In the reply, give back exactly the lines from the one with "This screenshot has height=813, width=1442." through the last line of the records, without pictures.
================
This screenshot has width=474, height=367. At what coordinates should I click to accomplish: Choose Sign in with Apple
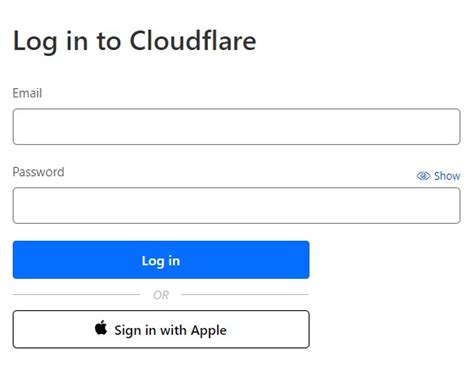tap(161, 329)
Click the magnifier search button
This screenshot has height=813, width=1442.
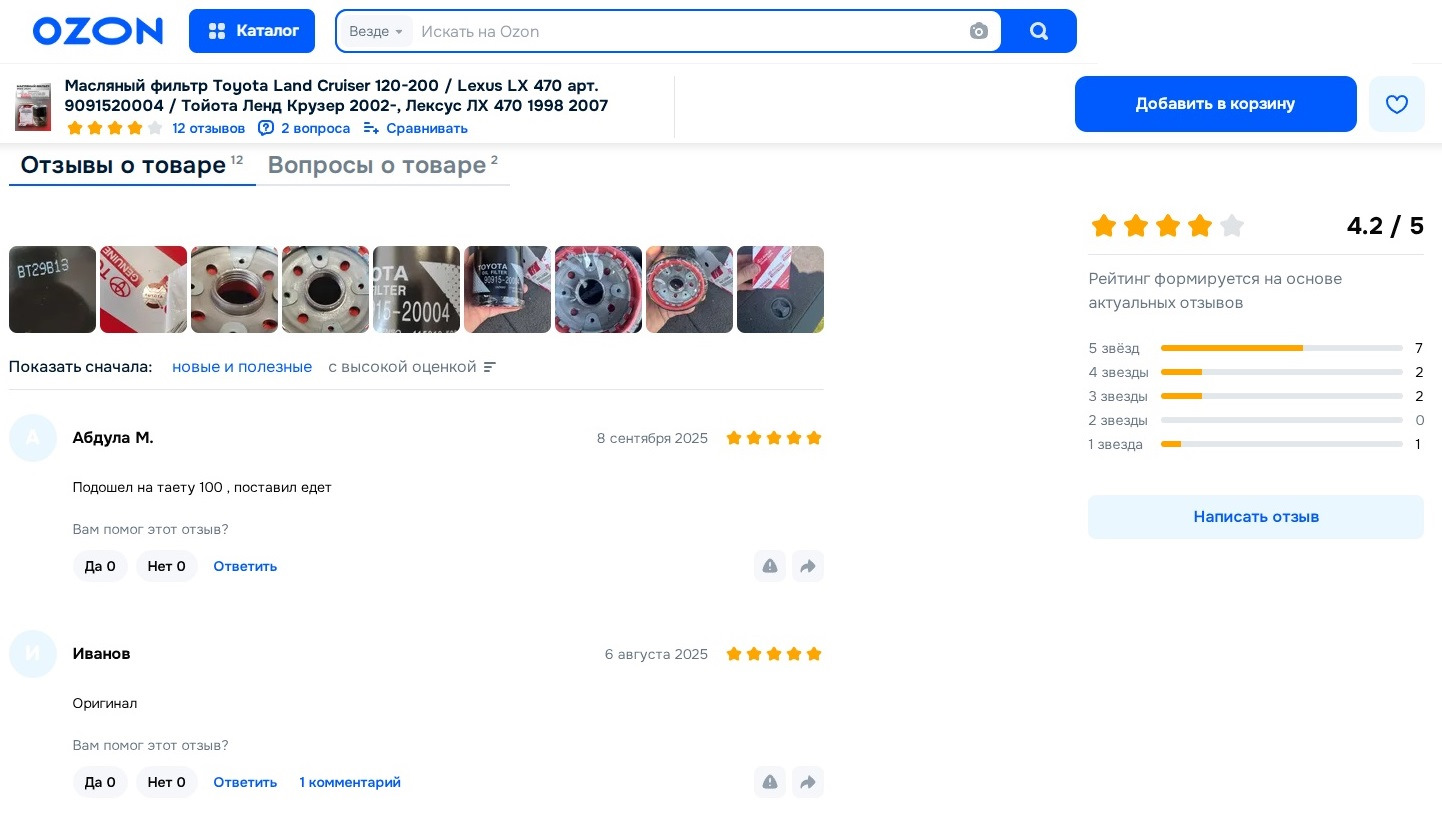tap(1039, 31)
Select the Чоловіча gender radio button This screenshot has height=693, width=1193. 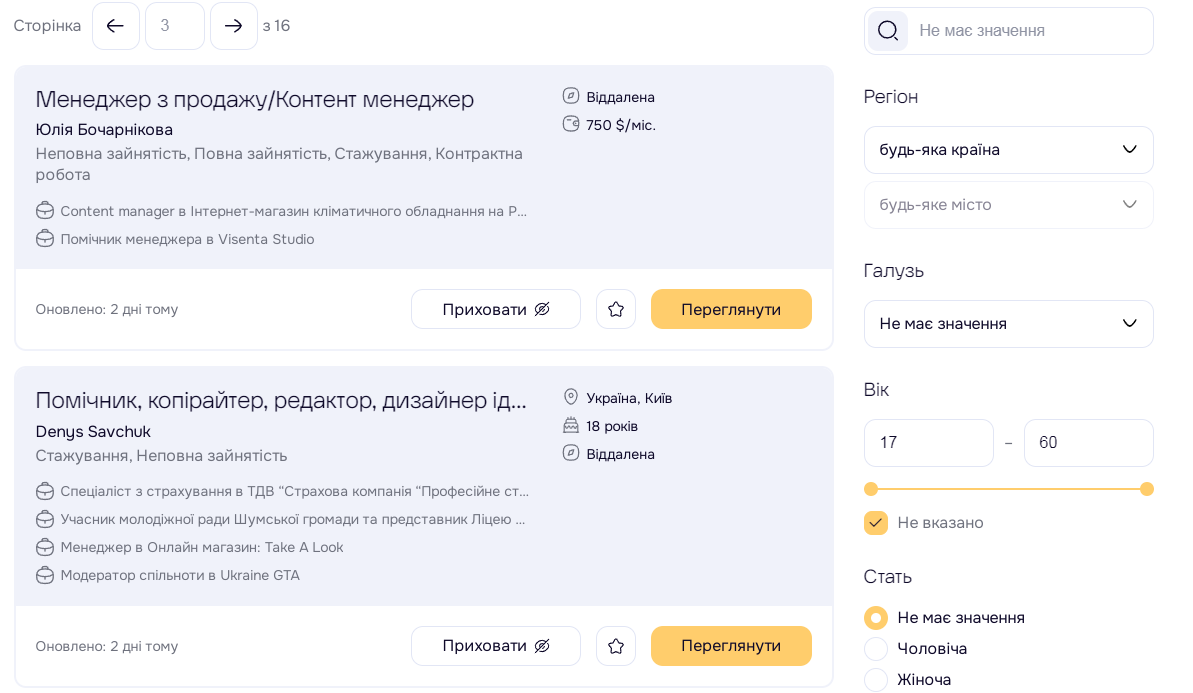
================
▸ Your response:
This screenshot has height=813, width=1442.
tap(1039, 31)
Select the Чоловіча gender radio button This screenshot has height=693, width=1193. 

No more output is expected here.